The Centre for Particle Physics at Royal Holloway is offering a PhD opportunity on the T2K and DUNE long baseline neutrino oscillation experiments. Neutrinos are fundamental particles which are absurdly abundant, yet elusively shy. Neutrino oscillation is a phenomenon whereby neutrinos that were born as one of three flavours can be later detected as a different flavour. Long baseline oscillation experiments study neutrinos changing flavour between Near Detectors, placed close to a neutrino beam source, and gigantic, kiloton-scale Far Detectors, located hundreds of kilometres away. If neutrinos and antineutrinos are seen to oscillate differently, they would be Violating Charge-Parity symmetry (CPV). A significant enough source of CPV may in turn be able to explain why the visible universe is made almost entirely of matter and not antimatter. As a doctoral student at Royal Holloway, you would contribute to the current- and next-generation flagship searches for CPV in the oscillation of neutrinos on T2K and/or DUNE. 

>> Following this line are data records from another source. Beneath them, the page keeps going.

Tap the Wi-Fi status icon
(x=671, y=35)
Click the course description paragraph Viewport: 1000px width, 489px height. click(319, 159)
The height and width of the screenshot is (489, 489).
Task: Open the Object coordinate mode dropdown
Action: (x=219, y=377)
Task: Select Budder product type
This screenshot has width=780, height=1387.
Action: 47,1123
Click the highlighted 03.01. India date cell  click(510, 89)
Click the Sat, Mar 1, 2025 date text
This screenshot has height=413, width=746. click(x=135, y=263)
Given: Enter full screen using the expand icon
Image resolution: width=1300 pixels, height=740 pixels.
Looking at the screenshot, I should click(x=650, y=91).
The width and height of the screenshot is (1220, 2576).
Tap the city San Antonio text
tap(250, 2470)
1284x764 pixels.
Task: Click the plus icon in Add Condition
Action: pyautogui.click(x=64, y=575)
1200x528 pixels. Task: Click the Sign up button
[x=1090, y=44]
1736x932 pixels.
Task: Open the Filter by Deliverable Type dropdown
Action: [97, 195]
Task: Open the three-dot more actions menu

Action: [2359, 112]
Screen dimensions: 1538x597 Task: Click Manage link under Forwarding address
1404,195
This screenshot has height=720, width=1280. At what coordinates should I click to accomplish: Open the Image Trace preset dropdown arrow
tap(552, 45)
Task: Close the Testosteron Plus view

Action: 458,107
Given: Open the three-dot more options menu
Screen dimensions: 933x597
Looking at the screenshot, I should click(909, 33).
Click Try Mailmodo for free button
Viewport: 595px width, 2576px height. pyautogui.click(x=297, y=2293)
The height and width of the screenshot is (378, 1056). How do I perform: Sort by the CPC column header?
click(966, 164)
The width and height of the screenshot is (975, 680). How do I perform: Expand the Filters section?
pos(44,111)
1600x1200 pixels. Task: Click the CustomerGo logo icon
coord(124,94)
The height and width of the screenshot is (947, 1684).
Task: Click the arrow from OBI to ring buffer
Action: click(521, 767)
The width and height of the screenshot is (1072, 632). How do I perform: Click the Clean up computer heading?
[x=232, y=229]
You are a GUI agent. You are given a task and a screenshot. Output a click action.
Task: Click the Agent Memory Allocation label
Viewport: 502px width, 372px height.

 The Tokai-to-Kamioka (T2K) experiment is used to study neutrino oscillation over a 295 km baseline between J-PARC (an 80 minute express-train-ride north of Tokyo) and Super-Kamiokande, on the west coast of Japan. T2K has been making measurements for the last decade, and will continue to perform more sensitive searches with new data until around 2027. At Royal Holloway, Dr. Kaboth and Dr. Pickering each play a central role in producing T2K's world-leading results, as scientific leaders in the near detector data analysis and the modelling of neutrino interactions in the detectors. T2K's latest result, featured as a cover article in Nature [580, p339-344], suggests that neutrino oscillation breaks CP symmetry, and thus might explain the observed matter-antimatter asymmetry in the universe. This result was listed as number 1 in Nature’s Ten Highlights from 2020. 

The Deep Underground Neutrino Experiment (DUNE) is a next generation experiment in its design phase and is expected to begin taking data at the end of the decade. DUNE's main goal is to conclusively measure CPV in the oscillations of neutrinos and antineutrinos over a 1300 km baseline. It will do this with massive neutrino detectors filled with kilotons of Liquid Argon (LAr), the LArgest ever operated. This technology enables incredibly detailed 'pictures' of interacting neutrinos to be analysed and is central to DUNE's CPV sensitivity, but challenges need to be overcome in the design and the analysis of LAr detector data. Dr. Kaboth leads DUNE Data AcQuisition system development and Dr. Pickering leads the DUNE neutrino oscillation analysis, and is specifically involved in the implementation of the novel DUNE-PRISM analysis technique, which makes use of a moveable LAr near detector, the first of its kind!

 This studentship will offer you opportunities to build a broad range of skills working on one or both of these experiments that are highly sought-after both in the experimental particle physics field and in industry. Work on data analysis efforts will train statistical inference, modelling, and computer programming techniques. Additionally, there will be options to contribute to Machine Learning and Computer Vision aided LAr detector reconstruction, LAr detector DAQ design, and GPU-acceleration of statistical analysis. Strong communication skills will be developed through the presentation of results at collaboration phone meetings, in-person meetings, and international conferences. The studentship will also offer you opportunities to travel to J-PARC near Tokyo in Japan and/or Fermilab near Chicago in the US.